A jury in the trial of man accused of murdering his partner in Daventry has been sent home for the day.
Erroll Anglin, 50, denies the murder of Christine Haye-Levy at her home in Jervis Close in the early hours of December 11, 2012.
During the trial Mr Anglin told the court how on the night of her death he mistook a wooden spoon for a knife and he never meant to kill her.
In the prosecutions closing statement at Northampton Crown Court yesterday, Matthew Lowe, told the jury his case was Mr Anglin killed Ms Haye-Levy unlawfully and not in reasonable self defence.

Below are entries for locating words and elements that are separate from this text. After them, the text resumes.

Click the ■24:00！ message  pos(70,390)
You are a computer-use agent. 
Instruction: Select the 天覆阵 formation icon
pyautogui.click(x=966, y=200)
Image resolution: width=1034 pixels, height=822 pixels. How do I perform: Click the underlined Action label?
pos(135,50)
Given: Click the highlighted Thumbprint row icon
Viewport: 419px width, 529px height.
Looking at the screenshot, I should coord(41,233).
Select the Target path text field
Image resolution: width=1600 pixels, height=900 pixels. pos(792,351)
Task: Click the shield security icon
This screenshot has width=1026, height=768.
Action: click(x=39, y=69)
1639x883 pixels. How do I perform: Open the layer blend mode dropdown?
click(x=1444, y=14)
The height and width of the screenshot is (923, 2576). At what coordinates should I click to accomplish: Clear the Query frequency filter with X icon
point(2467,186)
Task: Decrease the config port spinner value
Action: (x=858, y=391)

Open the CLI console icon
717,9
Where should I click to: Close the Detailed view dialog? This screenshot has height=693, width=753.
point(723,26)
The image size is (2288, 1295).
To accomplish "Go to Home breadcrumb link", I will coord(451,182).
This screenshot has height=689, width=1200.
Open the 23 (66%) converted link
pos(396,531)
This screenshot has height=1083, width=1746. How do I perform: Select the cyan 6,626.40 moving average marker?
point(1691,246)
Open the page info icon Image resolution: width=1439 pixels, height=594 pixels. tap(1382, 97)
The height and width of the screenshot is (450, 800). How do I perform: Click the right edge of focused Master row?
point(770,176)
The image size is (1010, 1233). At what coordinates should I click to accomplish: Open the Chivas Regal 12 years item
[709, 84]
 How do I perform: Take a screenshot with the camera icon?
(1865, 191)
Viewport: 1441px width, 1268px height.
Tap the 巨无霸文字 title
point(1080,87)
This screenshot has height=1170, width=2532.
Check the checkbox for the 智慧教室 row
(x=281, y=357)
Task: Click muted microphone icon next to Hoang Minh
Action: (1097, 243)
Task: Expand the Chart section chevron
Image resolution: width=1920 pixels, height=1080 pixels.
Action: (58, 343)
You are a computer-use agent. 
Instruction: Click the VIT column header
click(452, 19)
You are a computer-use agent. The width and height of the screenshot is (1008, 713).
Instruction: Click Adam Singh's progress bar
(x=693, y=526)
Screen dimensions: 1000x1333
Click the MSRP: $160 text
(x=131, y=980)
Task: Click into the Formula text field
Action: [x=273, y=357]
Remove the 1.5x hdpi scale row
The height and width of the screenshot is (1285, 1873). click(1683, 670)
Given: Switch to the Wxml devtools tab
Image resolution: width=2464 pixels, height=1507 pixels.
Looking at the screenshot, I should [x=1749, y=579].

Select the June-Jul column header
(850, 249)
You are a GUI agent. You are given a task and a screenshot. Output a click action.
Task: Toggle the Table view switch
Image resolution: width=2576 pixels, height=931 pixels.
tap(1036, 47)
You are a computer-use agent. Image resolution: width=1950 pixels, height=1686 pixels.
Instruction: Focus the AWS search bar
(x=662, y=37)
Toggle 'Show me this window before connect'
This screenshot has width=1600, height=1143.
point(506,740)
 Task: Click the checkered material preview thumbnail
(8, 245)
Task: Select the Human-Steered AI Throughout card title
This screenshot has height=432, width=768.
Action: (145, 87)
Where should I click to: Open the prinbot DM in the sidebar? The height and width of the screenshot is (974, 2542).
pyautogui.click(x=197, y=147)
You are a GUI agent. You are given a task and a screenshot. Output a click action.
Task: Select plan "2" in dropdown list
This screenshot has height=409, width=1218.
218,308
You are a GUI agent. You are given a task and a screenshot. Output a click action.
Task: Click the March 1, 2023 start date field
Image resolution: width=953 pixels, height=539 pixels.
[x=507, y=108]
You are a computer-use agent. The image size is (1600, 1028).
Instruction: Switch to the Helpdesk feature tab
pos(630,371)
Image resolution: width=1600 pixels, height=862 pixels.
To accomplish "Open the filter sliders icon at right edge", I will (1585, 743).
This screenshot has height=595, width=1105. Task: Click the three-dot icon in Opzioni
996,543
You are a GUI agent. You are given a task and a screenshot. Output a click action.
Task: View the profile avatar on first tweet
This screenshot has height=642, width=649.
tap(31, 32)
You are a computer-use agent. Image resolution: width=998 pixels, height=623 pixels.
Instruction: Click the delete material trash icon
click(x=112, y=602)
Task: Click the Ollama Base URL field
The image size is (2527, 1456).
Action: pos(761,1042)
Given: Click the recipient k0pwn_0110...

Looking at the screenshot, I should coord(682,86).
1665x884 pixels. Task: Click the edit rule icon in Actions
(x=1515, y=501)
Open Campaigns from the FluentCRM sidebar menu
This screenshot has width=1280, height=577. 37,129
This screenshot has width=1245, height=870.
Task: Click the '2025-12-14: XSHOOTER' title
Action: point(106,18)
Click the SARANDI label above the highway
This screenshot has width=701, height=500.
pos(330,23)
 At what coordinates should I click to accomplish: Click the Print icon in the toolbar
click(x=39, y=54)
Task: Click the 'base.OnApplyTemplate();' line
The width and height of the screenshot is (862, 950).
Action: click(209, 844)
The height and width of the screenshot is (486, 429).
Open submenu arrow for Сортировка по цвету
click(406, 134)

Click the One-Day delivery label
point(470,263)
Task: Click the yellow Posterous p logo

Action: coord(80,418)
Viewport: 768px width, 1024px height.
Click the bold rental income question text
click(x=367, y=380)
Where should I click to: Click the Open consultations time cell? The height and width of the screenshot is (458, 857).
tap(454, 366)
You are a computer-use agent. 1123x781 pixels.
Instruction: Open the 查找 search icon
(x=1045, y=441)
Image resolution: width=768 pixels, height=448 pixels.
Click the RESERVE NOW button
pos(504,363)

He said: “The prosecution say that if an individual arms themselves with a knife and then uses that knife repeatedly to inflict blows to a victim that person’s intention at that moment is clear.
“The use of the weapon, the number of blows and the extent of the injuries tell us clearly that at the moment in time the intention was at the very least to cause very serious harm.
“The fact that a few moments later the individual regretted what he has done is of little assistance to a jury determining what was going through his mind at that time.”
Ms Haye-Levy sustained four wounds on the night of her death, one which was believed to be the primary cause of her death punctured her right lung after entering her body just below the collar bone.
He added: “This defendent is far from stupid. He may not be able to read but you will not confuse that with a lack of intelligence. He knows how he needs to present himself to you in the box, he is clever enough to come up with potential answers to some of the evidence presented to you. The prosecution say that many of these answers are incredibly implausible.”
Mr Lowe reminded the jury of an audio recording they heard last week of a fierce argument between the couple. He asked them if the tone heard in that argument was consistent with Mr Anglin’s description of himself as a man frightened of his partner who ‘mashed’ him up.
In his closing statement the defence, Adrian Redgrave, said the audio recording showed the way in which the couple conducted the arguments they had.
He said: “Look at the life they had in Birmingham with him [Anglin] wandering the streets trying to find a job and her [Ms Haye-Levy] stuck in a high rise flat, it’s a recipe for discord, arguments and resentment. It’s not difficult to imagine the real problems that started. You may think people make allegations when they are frustrated and unable to see what the future holds.”
Addressing the night of Ms Haye-Levy’s death, Mr Redgrave said: “You can compare the two items [knife and wooden spoon] but it’s very different an hour or so into an argument that has descended into violence and with only fairy lights on, look at the circumstances and ask yourself if there isn’t room for error.”
He added: “After realising what he had in fact done I invite you to consider the way he behaved. He didn’t in anyway try to get rid of the knife he was out shouting to get the police and trying resuscitation and mouth to mouth.
“And when it was realised she was dead he went back inside and washed some of the blood off his face, no one is trying to suggest he was trying to remove all the traces of blood, because as soon as the police got there he asked them to arrest him.”
The jury will continue its deliberations tomorrow (Friday).